Nell’occasione le Sezioni unite correlarono al principio di diritto appena citato il dovere della motivazione rafforzata in virtù del quale il giudice di appello che riformi totalmente la decisione di primo grado ha l’obbligo di delineare le linee portanti del proprio, alternativo, ragionamento probatorio e di confutare specificamente i più rilevanti argomenti della motivazione della prima sentenza, dando conto delle ragioni della relativa incompletezza o incoerenza, tali da giustificare la riforma del provvedimento impugnato.
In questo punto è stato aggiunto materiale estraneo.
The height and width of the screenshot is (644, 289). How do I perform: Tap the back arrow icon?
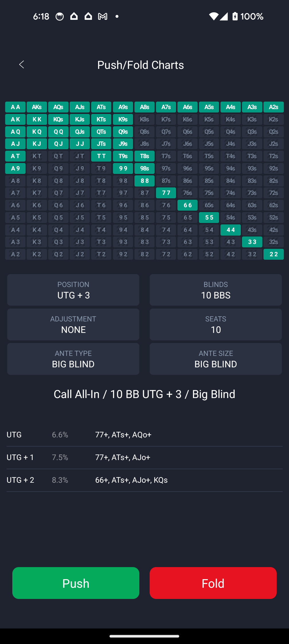click(22, 65)
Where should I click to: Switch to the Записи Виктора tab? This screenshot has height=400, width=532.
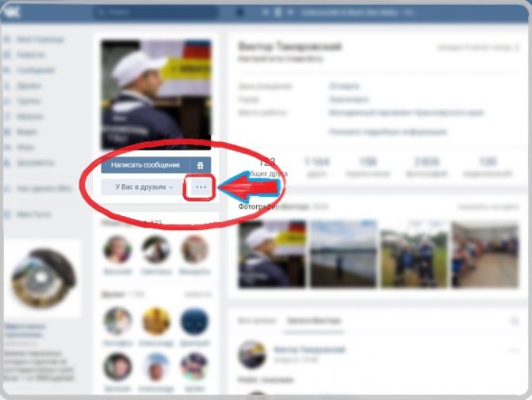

Ed affermarono la necessità che le fondamentali garanzie di cui agli artt. 24, comma secondo, e 111 Cost. attinenti al pieno esercizio delle facoltà difensive, anche per i profili della formazione della prova nel contraddittorio fra le parti e dell’obbligo di valutazione della stessa nel rispetto dei canoni di legalità e razionalità, fossero riconosciute ed assicurate nel giudizio di appello instaurato a seguito dell’impugnazione del PM contro la sentenza assolutoria di primo grado.

In termini analoghi si sono espressi i giudici europei dei diritti umani (Corte EDU, Dan c. Moldavia del 5 luglio 2011), affermando che, se una Corte d’Appello è chiamata ad esaminare un caso in fatto e in diritto e a compiere una valutazione completa della questione della colpevolezza o dell’innocenza del ricorrente, essa non può, per una questione di equo processo, determinare correttamente tali questioni senza una valutazione diretta delle prove ed aggiungendo che coloro che hanno la responsabilità di decidere la colpevolezza o l’innocenza di un imputato dovrebbero, in linea di massima, poter udire i testimoni personalmente e valutare la loro attendibilità. La valutazione dell’attendibilità di un testimone è un compito complesso che generalmente non può essere eseguito mediante una semplice lettura delle sue parole verbalizzate.

L’orientamento in parola è stato rafforzato dalla sentenza delle Sezioni unite (SU, n. 27620 del 28/04/2016, Dasgupta, Rv. 267492) che, dopo avere fatto propria la motivazione della Corte EDU in merito ai principi di “contraddittorio”, “oralità” ed “immediatezza” e valorizzato, altresì, da una parte, il principio della motivazione rafforzata e, dall’altra, quello dell'”al di là di ogni ragionevole dubbio”, ha concluso affermando che il giudice di appello, investito dalla impugnazione del pubblico ministero che si dolga dell’esito assolutorio di primo grado adducendo una erronea valutazione sulla concludenza delle prove dichiarative, non può riformare la sentenza impugnata nel senso dell’affermazione della responsabilità penale dell’imputato senza avere proceduto, anche d’ufficio, a norma dell’art. 603, comma 3, cod. proc. pen., a rinnovare l’istruzione dibattimentale attraverso l’esame dei soggetti che abbiano reso dichiarazioni sui fatti del processo, ritenute decisive ai fini del giudizio assolutorio di primo grado, dandosi altrimenti luogo ad un vizio di motivazione rilevante ai sensi dell’art. 606, comma 1, lett. e), cod. proc. pen.

Questa regula iuris è stata ritenuta dalle Sezioni unite necessitata anche dal canone di giudizio “al di là di ogni ragionevole dubbio”, codificato dall’art. 533, comma 1, cod. proc. pen., e dai principi del “contraddittorio”, “oralità”, “immediatezza” nella formazione della prova e “motivazione” del giudice di merito che regolano il processo

Nella stessa pronuncia, le Sezioni Unite della Corte hanno precisato come la rinnovazione dell’istruzione dibattimentale, anche d’ufficio, delle prove dichiarative ritenute decisive costituisca una scelta obbligata anche in caso di riforma in appello della sentenza assolutoria di primo grado ai soli fini civili, allorché fondata – appunto – su un diverso apprezzamento della prova dichiarativa.